Kelly sought out support through cancer support groups. With COVID-19 changing the ability to access support groups, Kelly decided to host zoom calls for her friends. During one of the calls, a 2-time survivor shared that she had been told she could no longer attend the AYA (adolescent and young adult) support group because she had turned 40 years old. This prompted Kelly to create a post on Instagram about not kicking 40-year-olds out of AYA support groups.
Having a cancer diagnosis at a young age is very different from a diagnosis in later years of life. Even at the age of 40, the experience is still very different from what is considered the “average” age of diagnosis. Kelly feels that giving the decision to the patient is important.

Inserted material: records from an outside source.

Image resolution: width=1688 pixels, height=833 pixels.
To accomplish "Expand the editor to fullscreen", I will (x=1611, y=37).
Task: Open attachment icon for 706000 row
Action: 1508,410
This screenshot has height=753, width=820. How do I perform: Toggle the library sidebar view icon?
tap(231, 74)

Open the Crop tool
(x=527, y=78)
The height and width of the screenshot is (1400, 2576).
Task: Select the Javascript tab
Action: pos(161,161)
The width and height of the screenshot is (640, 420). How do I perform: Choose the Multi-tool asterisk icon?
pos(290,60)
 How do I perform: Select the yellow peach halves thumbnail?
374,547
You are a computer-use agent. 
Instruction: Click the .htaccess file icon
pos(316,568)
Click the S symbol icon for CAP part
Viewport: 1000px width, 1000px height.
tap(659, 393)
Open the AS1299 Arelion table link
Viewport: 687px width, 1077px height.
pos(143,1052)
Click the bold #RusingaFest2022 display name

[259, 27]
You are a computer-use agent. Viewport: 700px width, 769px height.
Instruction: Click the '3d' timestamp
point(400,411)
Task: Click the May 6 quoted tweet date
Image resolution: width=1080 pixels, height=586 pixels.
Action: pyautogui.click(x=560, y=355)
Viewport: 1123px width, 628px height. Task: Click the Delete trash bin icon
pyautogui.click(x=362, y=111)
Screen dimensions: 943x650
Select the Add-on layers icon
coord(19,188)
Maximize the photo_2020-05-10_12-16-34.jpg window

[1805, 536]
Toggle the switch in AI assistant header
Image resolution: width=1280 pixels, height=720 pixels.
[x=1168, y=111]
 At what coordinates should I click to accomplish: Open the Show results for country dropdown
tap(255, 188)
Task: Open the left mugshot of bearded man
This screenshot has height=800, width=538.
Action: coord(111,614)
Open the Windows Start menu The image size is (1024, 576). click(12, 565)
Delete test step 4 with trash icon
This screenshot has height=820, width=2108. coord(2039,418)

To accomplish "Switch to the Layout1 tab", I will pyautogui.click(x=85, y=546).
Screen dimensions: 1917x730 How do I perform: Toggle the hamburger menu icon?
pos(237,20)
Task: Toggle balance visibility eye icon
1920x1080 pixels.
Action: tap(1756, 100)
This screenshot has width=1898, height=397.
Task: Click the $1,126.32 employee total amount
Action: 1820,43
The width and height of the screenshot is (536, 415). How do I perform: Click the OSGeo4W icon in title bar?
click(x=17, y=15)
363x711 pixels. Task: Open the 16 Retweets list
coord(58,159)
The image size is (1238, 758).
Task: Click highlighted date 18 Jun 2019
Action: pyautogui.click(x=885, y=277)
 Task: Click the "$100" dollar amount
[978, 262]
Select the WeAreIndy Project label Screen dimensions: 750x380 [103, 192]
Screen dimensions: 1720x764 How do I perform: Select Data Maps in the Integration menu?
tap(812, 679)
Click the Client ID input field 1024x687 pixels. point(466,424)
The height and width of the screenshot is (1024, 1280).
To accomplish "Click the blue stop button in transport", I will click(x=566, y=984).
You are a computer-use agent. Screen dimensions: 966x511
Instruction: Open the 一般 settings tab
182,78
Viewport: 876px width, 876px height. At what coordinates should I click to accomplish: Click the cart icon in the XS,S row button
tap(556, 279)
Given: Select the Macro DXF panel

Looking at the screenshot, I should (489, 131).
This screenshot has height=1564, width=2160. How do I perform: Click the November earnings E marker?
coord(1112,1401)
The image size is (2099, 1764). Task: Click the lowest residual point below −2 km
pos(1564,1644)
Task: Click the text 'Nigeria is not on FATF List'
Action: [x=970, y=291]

The patient should decide what group it is that they align with in their experience. If there are going to be separate groups for cancer support, it should not be at the extremes. There are individuals in the middle between AYA and “average” age whose needs are not being satisfied. Breast cancer is isolating and debilitating. It is not okay to dismiss someone who is in their 40’s following a diagnosis of cancer at a young age. Many of the people making decisions on how to support individuals impacted by cancer never had cancer. It is important to listen to the people that are being supported. We need to find a way to integrate those “middle” people into their thrivership.